Professor Cullen’s translation of this collection has shown that its 7000 characters explain mathematical techniques ranging from elementary fractions through to methods for solving problems that would nowadays be formulated as linear algebraic equations. One obsession of the ancient official mind that pervades this collection is the need to control every activity in the minutest detail. A fascinating example describes the most mathematically efficient use of time for a man working in the forest making charcoal. In one day he produces seven bushels of charcoal, but if the next day he carts it all to the Charcoal Office it would only take him 7/10 of a day’s work, leaving him with 3/10 of a day free – clearly an intolerable situation. The calculations recommend that he should work for 10 full days producing charcoal and for seven full days carting it. Just as there was to be order and predictability in the heavens, so it was to be on Earth.

Celestial software

Detailed contemporary accounts of the predictive systems constructed by early Chinese astronomers – in effect, ancient computing programs – are preserved in historical sources. These include the Han astronomical system (Han li) officially adopted in AD 85, whose procedures Professor Cullen has translated into modern-day Excel spreadsheets. At the tap of a key, these astronomical systems, made nearly 2000 years ago, will calculate all the solar lunar and planetary data for any given year since.

Impressive as this is, the records of the Chinese astronomers go further than simple predictions. Often these historical accounts also furnish the evidence and reasoning that led to the adoption of new (and hopefully improved) systems from time to time. They provide fascinating evidence of such fundamental innovations as the adoption of the ecliptic (the path that the Sun traces out in the sky) as a reference system and the discovery of the varying apparent speeds of the Sun and the Moon. Remarkably, these full Chinese records begin at an earlier stage of astronomical sophistication than found anywhere else in the world.

A ‘Theory of Everything’

The first Chinese astronomical system for which full documentation has been found is the San tong li ‘Triple Concordance System’, which was elaborated by the scholar and statesman Liu Xin around AD 10. As well as specifying his ‘computing program’, Liu Xin wrote a lengthy treatise explaining the rationale behind it. His celestial predictions were derived from numbers that were (in his view) basic to the cosmic order. The ambition was clear: a Grand Universal Theory of Everything. In fact, Liu Xin’s predictions are strikingly accurate. His theoretical value for the mean length of a lunar month was 29.5309 days, not far from the modern value of 29.5306 days; the error amounts to no more than one hour in 139 months. At the other end of the world, the Pythagoreans would certainly have agreed that Liu Xin was on to something!

The place of numbers

Professor Cullen has recently been looking into the broader question of who studied methods of calculation in early Imperial China – who taught whom, and why?
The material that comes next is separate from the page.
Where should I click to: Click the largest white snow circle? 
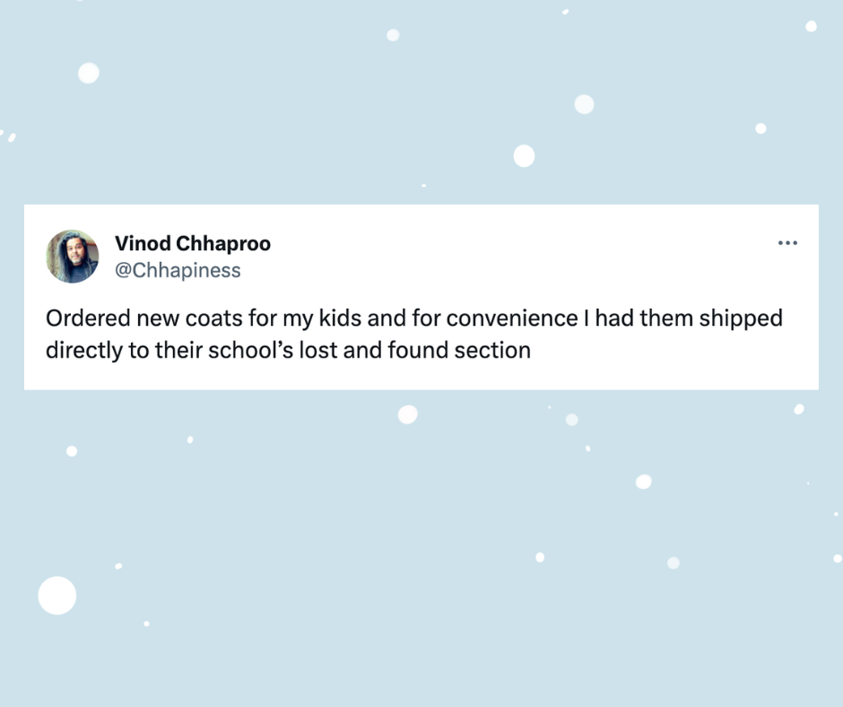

One fascinating point that emerges from this enquiry is that the first historically identifiable teacher–pupil pair in this area was female. The teacher was the great scholar Ban Zhao (c. AD 45–114) and the pupil was the Empress Deng (AD 80–121), who as a girl was so obsessed with books, to the exclusion of all interest in ‘women's work’, that her exasperated mother once exclaimed ‘Are you going in for a doctorate?’
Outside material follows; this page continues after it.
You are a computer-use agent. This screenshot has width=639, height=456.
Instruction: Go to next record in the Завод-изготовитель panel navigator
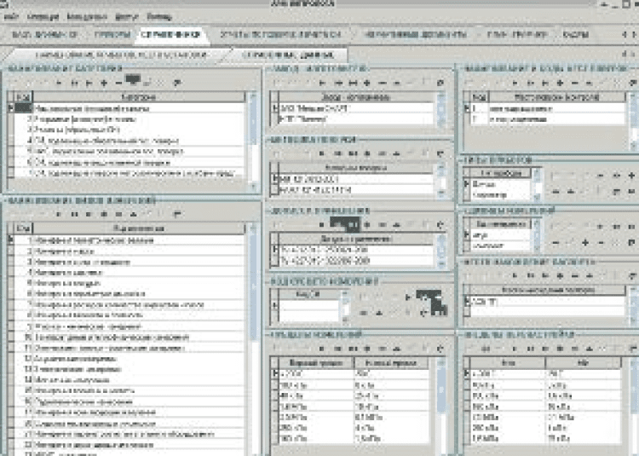coord(339,83)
It is around the time that the Empress took her supervisions from Ban Zhao that some scholars date the compilation of the first systematic Chinese book on mathematics extant today, the Jiu zhang suan shu ‘Mathematical Methods in Nine Sections’. The compiler of this book is unknown. Could it have been a teaching aid designed by Ban Zhao for her Imperial pupil? The speculation is an intriguing one.

There is certainly much more to be settled about the place of numbers in ancient Chinese thought and practice. The answers should help us to understand an important part of the intellectual history of the whole of humankind.